Stephanie September 05, 2012 at 07:28 PM
All except D'Amico (who was not there yet) voted FOR the "plot" to put in underground parking thereby creating the necessity to kill 54 old growth trees and demolish historic buildings against the CEQA ruling. They will tell you that the citizens wanted it...I am here to tell you most of the citizens DID NOT want it and were basically given no alternatives. Certainly there was NEVER the option of historically restoring Plummer Park.
joninla September 05, 2012 at 10:26 PM
THANK YOU STEPHANIE FOR ALL YOUR WORK TO PROTECT PLUMMER PARK GREAT STEP HERE! :) CAN WE GET THIS PICKED UP ON LOCAL NEWS (like the elderly woman who's about to lose her home got from local KCBS I think. Publicity could really help)?
joninla September 05, 2012 at 10:41 PM
SPECIFICALLY "Because the CEQA review had already been completed and the EIR and project plan approved for Plummer Park prior to submission of the nomination, there is nothing to stop the city from legally proceeding with the demolition of Great Hall-Long Hall.” LEGALLY - THIS SOUNDS ALMOST EXACTLY LIKE THE 'SAVE TARA' CASE IN WHICH THE CEQUA RULING CAN BE OVERTURNED BECAUSE THE CITY FAILED TO GIVE "PROPER NOTICE" AS REQUIRED >>BEFORE ANY ACTION IS TAKEN<< TO APPROVE VALID CEQUA FILING!! Allegra - any thoughts? THE CA SUPREME COURT HAS CLEARLY RULED AGAINST WEST HOLLYWOOD AND SET PRECEDENT ON THIS EXACT ISSUE AND THREW OUT WEHO'S CEQUA REQUEST WHICH ENDED UP SAVING 'TARA'. BEST OF ALL, THE CA SUPREME COURT RULED DIRECTLY ON WEHO'S NOTICE BY FOLLOWING THE LETTER OF THE LAW REQUIREMENTS FOR MINIMUM NOTICE >>> DOES NOT NECESSARILY MEAN PROPER NOTICE WAS GIVEN WHEN LOOKING AT THE WHOLE SITUATION AS A WHOLE<<< Tara was small compared to the LACK OF NOTICE and INTENTIONAL HIDING of any pre-planned decisions for the Plummer Park $41 Million Dollar Project. I think ANY Superior Court would throw out the City's CEQUA approval in a second based on all the ongoing demands for basic information notice, input and preservation. IT MAY NOT BE TOO LATE - LEGALLY SPEAKING AS as "Gail Ostergren" is quoted as giving a legal opinion and a member of weho's HPC.

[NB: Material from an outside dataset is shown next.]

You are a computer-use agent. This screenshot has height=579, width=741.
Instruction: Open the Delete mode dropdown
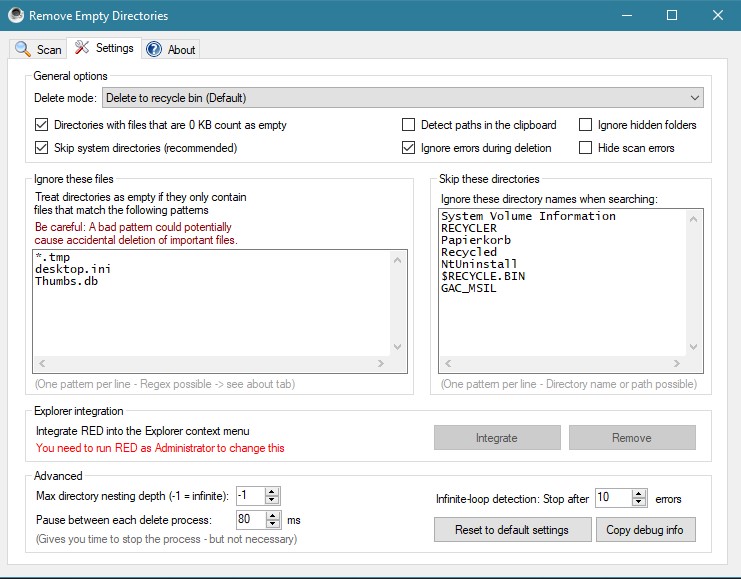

hillsman wright September 06, 2012 at 03:15 PM
This nomination marks a milestone in the Protect Plummer Park movement. I hope the group will now press forward to seek a nomination for the remaining historic Rancho landscape - the 54 old growth trees - many of which were an original part of the Rancho. I firmly believe the citizens of WeHo would not tolerate the destruction of 54 irreplacable historic "structures" in such close proximity that these trees represent. If the city is hellbent on spending the bond money, assuming that the funds survive the dissolution of the redevelopment agency, then construct a revenue neutral parking structure on the site of the adjacent car wash with retail and restaurant space at street level. Not only would this garage serve the park and remove a blight on the streetscape, it would also spur economic development by serving the neighborhood and surrounding businesses. Ms. Harker, Ms. Dunbar and the many others working to Protect Plummer Park have shone a spotlight on an unfortunate episode of an over-reaching city government. Yes, Plummer Park needs some TLC to enhance its beauty and usefulness to the community, but the insensitive over-planned consultants-run-amock mega-project strikes at the very heart of community ownership of scarce recreational greenspace. This plan represents government process and public policy at its worst. Finally, it seems our elected representatives and public servants are beginning to listen to the voice of the people.It is not too late to save Plummer Park.